I have looked down on the villages of Messines and Wytschaete, built upon the slope of the ridge that bears their names, where the Germans dwell in desolate cities and in houses which no man inhabiteth, which are ready to become heaps. I have seen the smoke of their Mittagessen rising into the air from the cellars and dug-outs in which they live by day, and once I caught a glimpse of a figure, grey against a red wall, slipping in and out of the ruins.

Looking out over the German lines with a telescope one day, my Ross focussed suddenly and surprisingly a portly German, a little forage cap on his head, absorbed in the preparation of something in a little pot. Presently he dipped down and disappeared, but almost the next moment two other grey figures came bobbing along down the trench. They were out of range of our rifles, and, with ammunition a luxury, not worth wasting a shell on.

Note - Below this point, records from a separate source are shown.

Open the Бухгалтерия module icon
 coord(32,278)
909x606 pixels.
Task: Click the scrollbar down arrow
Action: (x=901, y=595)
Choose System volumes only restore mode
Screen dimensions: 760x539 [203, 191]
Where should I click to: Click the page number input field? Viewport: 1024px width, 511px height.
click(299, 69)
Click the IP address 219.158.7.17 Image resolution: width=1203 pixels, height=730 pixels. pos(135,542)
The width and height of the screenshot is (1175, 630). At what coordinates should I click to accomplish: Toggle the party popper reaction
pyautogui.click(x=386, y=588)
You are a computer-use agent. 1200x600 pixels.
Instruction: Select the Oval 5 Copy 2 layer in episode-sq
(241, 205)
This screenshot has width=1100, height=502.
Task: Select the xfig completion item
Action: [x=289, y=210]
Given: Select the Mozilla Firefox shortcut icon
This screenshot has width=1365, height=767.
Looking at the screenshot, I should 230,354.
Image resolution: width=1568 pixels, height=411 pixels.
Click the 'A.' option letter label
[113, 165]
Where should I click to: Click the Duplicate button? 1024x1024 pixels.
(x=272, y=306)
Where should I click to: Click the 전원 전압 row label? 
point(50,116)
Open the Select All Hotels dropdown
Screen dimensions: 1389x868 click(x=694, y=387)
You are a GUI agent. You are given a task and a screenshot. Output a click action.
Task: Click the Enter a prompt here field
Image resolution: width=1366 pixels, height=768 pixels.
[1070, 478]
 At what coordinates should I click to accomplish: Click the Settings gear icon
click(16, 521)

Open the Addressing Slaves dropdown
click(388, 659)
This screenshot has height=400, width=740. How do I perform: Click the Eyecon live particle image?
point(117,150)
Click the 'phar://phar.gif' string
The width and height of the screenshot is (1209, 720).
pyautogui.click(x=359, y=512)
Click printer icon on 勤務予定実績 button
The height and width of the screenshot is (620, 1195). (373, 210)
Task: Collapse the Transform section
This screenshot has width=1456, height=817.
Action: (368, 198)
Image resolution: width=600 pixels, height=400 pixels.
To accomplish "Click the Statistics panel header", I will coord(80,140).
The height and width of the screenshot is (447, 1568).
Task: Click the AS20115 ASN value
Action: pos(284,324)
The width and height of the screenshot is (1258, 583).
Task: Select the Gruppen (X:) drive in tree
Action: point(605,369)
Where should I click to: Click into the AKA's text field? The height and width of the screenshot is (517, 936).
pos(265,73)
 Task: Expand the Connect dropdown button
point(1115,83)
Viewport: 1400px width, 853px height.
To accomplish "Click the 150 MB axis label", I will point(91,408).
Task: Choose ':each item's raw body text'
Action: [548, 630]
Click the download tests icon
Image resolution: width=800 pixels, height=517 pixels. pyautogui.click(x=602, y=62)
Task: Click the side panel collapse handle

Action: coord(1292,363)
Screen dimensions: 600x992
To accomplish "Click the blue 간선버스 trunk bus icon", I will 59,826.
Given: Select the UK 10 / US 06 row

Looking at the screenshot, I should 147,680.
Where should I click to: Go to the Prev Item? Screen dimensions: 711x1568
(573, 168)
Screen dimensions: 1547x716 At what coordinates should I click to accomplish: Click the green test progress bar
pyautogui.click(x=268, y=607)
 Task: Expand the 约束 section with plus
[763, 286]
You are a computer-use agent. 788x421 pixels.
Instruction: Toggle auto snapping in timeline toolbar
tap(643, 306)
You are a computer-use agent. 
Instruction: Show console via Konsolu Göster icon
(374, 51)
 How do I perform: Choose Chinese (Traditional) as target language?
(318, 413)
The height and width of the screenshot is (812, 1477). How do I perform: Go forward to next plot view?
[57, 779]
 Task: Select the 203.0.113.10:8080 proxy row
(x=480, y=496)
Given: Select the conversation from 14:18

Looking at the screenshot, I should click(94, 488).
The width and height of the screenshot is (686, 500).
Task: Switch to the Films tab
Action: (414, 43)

More than once I have watched Germans at work behind their lines. One summer afternoon, in particular, I had a regular surfeit of Germans. First a cart appeared, slowly descending a field. As I followed it with my glass until it stopped, my eye caught two diminutive figures digging. In another part of my field of vision I saw two German officers out riding, the one on a bay, the other on a white horse. They galloped across a field, then walked their horses, to cool them, alongside the fringe of a belt of black forest. They were engaged in animated conversation, and as I watched I wondered what their feelings would have been had they known that two artillery officers at my side were discussing whether it was worth while putting a shell over at them. The verdict was against a shot, so the two officers continued their ride undisturbed.

There is nothing more thrilling than to watch the discovery and shelling of a working party by our guns. I was present one day when a detachment of Germans were made out digging on a road behind a screen of trees. I saw four of them myself quite distinctly, working busily in their white shirts, their tunics discarded. A few brief directions about angle and direction and shell went over the telephone to the battery behind us. Then I glued my eye to the glass and waited.

The four men worked on. I could see the flash of their shirt-sleeves behind the trees. One man had a loose sleeve which kept coming unrolled, and which he kept rolling up again. A loud explosion ... a rushing noise ... the telephone orderly’s voice, “First gun fired, sir!” ... three more explosions, and three more shells cleaving the air, and, almost simultaneously, as it seemed, a pear-shaped ball of white smoke, then another and another and another ... four detonations—boom! bum-bum-bum! Between the appearance of the first white pear-drop and the second there was a flash of white cloth between the trees ... then all was quiet. And presently I heard the telephone orderly slowly dictating a report to the Brigade ... “dispersed a German working-party on the —— road.”

The men love to get these glimpses of the Germans. When the line is quiet, and the messages, “Nothing to report,” accumulate in piles on the table in the Operations Section of the General Staff, sniping is a welcome break in the monotony of trench life. I was in the trenches of the Leinster Regiment one day and presently found myself in an outpost established in the ruins of a farm which was only some 15 yards from the enemy. As it was not desired that the Germans should know the farm was occupied, the men in the outpost had strict injunctions that they were not to fire except in case of an attack. The men squatting in a narrow trench—to have raised oneself to one’s full height would have meant instant death—showed me the German trench a stone’s-throw away in a periscope. “’Tis a pity we mayn’t shoot now,” they whispered to me. “D’ye see that bit of tree beyond there? Sure, the Allemans is always potterin’ about there. There’s a fine big fellow with great whiskers on him comes out of that sometimes. Faith! you couldn’t miss him!” They spoke with such regret that I almost laughed.